当前位置:首页  学术交流

学术讲座【SUDMAD: Sequential and Unsupervised Decomposition of a Multi-Author Document Based on a Hidden Markov Model】

时间:2017-09-10浏览:834设置

时间:2017年9月12日(星期二)9:00-10:00

地点:仓山校区成功楼603报告厅

主讲:何祥健

主办:数学与信息学院、福建省网络安全与密码技术重点实验室

专家简介:Professor Xiangjian He is the Director of Computer Vision and Pattern Recognition Laboratory at the Global Big Data Technologies Centre (GBDTC), at the University of Technology, Sydney (UTS). He is the Director of UTS-NPU International Joint Laboratory on Digital Media and Intelligent Networks.
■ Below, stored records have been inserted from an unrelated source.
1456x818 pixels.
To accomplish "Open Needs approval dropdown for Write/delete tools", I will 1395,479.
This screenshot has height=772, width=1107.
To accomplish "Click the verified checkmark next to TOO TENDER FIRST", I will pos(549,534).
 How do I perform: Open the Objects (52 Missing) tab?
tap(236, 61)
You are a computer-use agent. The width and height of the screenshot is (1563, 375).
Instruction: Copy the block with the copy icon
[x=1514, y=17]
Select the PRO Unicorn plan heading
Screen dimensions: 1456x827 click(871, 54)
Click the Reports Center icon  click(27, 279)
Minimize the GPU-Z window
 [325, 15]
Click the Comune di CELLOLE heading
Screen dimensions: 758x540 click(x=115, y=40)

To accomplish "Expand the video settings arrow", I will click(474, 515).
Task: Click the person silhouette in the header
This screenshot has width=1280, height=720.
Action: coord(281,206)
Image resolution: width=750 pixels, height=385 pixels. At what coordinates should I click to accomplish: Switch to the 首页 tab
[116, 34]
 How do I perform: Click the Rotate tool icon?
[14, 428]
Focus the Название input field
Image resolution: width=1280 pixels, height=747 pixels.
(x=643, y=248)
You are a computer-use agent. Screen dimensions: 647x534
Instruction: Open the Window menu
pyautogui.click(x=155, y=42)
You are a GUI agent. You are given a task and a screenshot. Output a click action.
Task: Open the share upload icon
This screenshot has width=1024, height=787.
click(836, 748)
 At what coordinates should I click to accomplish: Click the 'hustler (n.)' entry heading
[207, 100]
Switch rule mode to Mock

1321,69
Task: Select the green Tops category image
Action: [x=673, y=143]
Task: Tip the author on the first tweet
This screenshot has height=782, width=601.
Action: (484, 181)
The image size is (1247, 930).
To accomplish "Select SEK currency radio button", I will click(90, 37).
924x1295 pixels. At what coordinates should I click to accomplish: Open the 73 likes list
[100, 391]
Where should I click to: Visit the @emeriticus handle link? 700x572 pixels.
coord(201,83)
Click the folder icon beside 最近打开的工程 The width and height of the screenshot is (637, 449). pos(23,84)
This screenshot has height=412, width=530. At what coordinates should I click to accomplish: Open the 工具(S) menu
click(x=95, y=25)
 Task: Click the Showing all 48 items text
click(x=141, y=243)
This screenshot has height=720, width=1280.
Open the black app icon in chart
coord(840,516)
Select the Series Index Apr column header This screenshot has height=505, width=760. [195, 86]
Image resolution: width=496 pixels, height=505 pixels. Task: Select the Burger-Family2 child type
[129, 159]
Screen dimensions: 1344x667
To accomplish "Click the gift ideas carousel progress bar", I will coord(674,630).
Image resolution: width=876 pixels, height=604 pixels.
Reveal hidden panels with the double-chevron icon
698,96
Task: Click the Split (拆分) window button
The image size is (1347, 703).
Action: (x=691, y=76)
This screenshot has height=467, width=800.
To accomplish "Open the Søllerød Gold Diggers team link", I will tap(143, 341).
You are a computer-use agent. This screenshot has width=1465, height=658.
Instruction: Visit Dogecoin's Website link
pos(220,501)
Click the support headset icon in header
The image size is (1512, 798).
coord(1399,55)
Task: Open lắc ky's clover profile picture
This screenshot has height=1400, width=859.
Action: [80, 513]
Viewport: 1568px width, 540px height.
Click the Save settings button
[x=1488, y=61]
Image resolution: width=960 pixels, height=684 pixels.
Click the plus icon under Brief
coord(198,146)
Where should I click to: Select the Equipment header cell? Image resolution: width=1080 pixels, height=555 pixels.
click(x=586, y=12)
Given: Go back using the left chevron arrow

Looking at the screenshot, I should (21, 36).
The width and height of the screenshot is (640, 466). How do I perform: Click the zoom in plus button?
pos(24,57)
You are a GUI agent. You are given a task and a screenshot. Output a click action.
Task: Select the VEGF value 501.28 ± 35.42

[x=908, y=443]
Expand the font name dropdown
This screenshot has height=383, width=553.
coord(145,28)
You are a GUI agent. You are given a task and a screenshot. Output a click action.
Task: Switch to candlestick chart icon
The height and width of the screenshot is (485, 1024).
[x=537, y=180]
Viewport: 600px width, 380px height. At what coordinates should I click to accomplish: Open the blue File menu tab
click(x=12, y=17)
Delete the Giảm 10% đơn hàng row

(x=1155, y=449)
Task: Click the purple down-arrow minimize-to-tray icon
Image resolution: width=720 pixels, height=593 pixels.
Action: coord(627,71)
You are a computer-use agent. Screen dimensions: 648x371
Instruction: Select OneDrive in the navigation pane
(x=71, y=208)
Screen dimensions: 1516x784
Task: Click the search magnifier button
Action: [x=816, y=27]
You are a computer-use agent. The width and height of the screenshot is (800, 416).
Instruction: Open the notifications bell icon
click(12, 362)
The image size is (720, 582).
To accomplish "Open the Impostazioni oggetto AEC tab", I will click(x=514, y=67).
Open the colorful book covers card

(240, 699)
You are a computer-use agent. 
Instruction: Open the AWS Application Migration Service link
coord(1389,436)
He is an IEEE Senior Member and has been an IEEE Signal Processing Society Student Committee member. He has been awarded 'Internationally Registered Technology Specialist' by International Technology Institute (ITI). He has been carrying out research mainly in the areas of computer vision, network security, and pattern recognition in the previous years. He has played various chair roles in many international conferences such as ACM MM, MMM, IEEE TrustCom, IEEE CIT, IEEE AVSS, IEEE ICPR and IEEE ICARCV. In recent years, he has many high quality publications in IEEE Transactions journals such as IEEE Transactions on Computers, IEEE Transactions on Parallel and Distributed Systems, IEEE Transactions on Mobile Computing, IEEE Transactions on Multimedia, IEEE Transactions on Circuits and Systems for Video Technology, IEEE Transactions on Cloud Computing, IEEE Transactions on Reliability, IEEE Transactions on Consumer Electronics, and in Elsevier’s journals such as Pattern Recognition, Signal Processing, Neurocomputing, Future Generation Computer Systems, Computer Networks, Computer and System Sciences, Network and Computer Applications. He has also had papers published in premier international conferences and workshops such as ACL, IJCAI, CVPR, ECCV, ACM MM, TrustCom and WACV. He has recently played editorial roles for various international journals such as Journal of Computer Networks and Computer Applications (Elsevier) and Signal Processing (Elsevier). He is currently an Advisor of HKIE Transactions. Since 1985, he has been an academic, a visiting professor, an adjunct professor, a postdoctoral researcher or a senior researcher in various universities/institutions including Xiamen University, China, Shanghai Jiaotong University, China, NorthwesternPolytechnical University, China, University of New England, Australia, University of Georgia, USA, Electronic and Telecommunication Research Institute (ETRI) of Korea, University of Aizu, Japan, Hongkong Polytechnic University, and Macau University.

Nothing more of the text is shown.